> _Exercise directions_: Set down all the records below, word for word.

> _Data to examine_:
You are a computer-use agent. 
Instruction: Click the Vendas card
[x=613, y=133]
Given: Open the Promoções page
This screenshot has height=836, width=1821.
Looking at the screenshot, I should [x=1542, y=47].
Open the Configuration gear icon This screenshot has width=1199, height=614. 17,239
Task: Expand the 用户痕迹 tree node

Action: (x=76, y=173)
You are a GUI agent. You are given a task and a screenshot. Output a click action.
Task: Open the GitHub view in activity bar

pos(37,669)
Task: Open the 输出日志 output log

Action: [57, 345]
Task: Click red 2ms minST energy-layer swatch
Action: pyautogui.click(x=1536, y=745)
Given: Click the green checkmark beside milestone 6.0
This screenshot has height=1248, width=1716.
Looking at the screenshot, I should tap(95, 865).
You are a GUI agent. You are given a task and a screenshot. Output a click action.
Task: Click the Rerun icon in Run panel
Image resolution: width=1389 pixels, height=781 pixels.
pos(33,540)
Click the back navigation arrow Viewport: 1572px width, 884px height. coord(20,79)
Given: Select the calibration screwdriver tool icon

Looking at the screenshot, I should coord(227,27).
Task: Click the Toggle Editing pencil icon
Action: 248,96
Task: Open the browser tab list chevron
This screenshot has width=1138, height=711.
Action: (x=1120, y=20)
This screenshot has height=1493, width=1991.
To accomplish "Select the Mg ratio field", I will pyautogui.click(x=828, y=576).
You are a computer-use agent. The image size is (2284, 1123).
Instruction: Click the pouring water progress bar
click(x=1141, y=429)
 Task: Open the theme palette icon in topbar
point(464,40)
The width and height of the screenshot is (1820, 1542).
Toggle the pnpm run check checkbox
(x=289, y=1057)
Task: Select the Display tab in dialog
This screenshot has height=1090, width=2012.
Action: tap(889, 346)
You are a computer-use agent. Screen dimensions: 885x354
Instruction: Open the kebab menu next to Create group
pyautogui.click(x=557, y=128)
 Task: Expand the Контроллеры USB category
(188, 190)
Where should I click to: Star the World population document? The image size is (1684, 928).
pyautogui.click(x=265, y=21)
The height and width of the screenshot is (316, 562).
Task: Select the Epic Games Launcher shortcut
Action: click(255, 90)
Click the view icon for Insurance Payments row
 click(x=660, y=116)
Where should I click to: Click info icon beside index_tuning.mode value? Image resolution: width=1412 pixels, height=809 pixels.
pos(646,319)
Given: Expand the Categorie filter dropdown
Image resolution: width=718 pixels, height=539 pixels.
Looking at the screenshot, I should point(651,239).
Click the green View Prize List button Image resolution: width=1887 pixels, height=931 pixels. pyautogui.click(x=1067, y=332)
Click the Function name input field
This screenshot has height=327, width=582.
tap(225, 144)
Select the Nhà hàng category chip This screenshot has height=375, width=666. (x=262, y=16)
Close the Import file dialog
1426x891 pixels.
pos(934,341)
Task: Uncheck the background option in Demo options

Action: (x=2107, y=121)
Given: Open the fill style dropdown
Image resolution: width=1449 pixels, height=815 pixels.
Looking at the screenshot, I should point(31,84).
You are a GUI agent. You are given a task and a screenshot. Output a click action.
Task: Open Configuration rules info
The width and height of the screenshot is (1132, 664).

> _Result_:
You are a computer-use agent. 
Instruction: Click the Vendas card
[x=613, y=133]
Given: Open the Promoções page
This screenshot has height=836, width=1821.
Looking at the screenshot, I should [x=1542, y=47].
Open the Configuration gear icon This screenshot has width=1199, height=614. 17,239
Task: Expand the 用户痕迹 tree node

Action: (x=76, y=173)
You are a GUI agent. You are given a task and a screenshot. Output a click action.
Task: Open the GitHub view in activity bar

pos(37,669)
Task: Open the 输出日志 output log

Action: [57, 345]
Task: Click red 2ms minST energy-layer swatch
Action: pyautogui.click(x=1536, y=745)
Given: Click the green checkmark beside milestone 6.0
This screenshot has height=1248, width=1716.
Looking at the screenshot, I should tap(95, 865).
You are a GUI agent. You are given a task and a screenshot. Output a click action.
Task: Click the Rerun icon in Run panel
Image resolution: width=1389 pixels, height=781 pixels.
pos(33,540)
Click the back navigation arrow Viewport: 1572px width, 884px height. coord(20,79)
Given: Select the calibration screwdriver tool icon

Looking at the screenshot, I should coord(227,27).
Task: Click the Toggle Editing pencil icon
Action: 248,96
Task: Open the browser tab list chevron
This screenshot has width=1138, height=711.
Action: (x=1120, y=20)
This screenshot has height=1493, width=1991.
To accomplish "Select the Mg ratio field", I will pyautogui.click(x=828, y=576).
You are a computer-use agent. The image size is (2284, 1123).
Instruction: Click the pouring water progress bar
click(x=1141, y=429)
 Task: Open the theme palette icon in topbar
point(464,40)
The width and height of the screenshot is (1820, 1542).
Toggle the pnpm run check checkbox
(x=289, y=1057)
Task: Select the Display tab in dialog
This screenshot has height=1090, width=2012.
Action: tap(889, 346)
You are a computer-use agent. Screen dimensions: 885x354
Instruction: Open the kebab menu next to Create group
pyautogui.click(x=557, y=128)
 Task: Expand the Контроллеры USB category
(188, 190)
Where should I click to: Star the World population document? The image size is (1684, 928).
pyautogui.click(x=265, y=21)
The height and width of the screenshot is (316, 562).
Task: Select the Epic Games Launcher shortcut
Action: click(255, 90)
Click the view icon for Insurance Payments row
 click(x=660, y=116)
Where should I click to: Click info icon beside index_tuning.mode value? Image resolution: width=1412 pixels, height=809 pixels.
pos(646,319)
Given: Expand the Categorie filter dropdown
Image resolution: width=718 pixels, height=539 pixels.
Looking at the screenshot, I should point(651,239).
Click the green View Prize List button Image resolution: width=1887 pixels, height=931 pixels. pyautogui.click(x=1067, y=332)
Click the Function name input field
This screenshot has height=327, width=582.
tap(225, 144)
Select the Nhà hàng category chip This screenshot has height=375, width=666. (x=262, y=16)
Close the Import file dialog
1426x891 pixels.
pos(934,341)
Task: Uncheck the background option in Demo options

Action: (x=2107, y=121)
Given: Open the fill style dropdown
Image resolution: width=1449 pixels, height=815 pixels.
Looking at the screenshot, I should point(31,84).
You are a GUI agent. You are given a task and a screenshot. Output a click action.
Task: Open Configuration rules info
The width and height of the screenshot is (1132, 664).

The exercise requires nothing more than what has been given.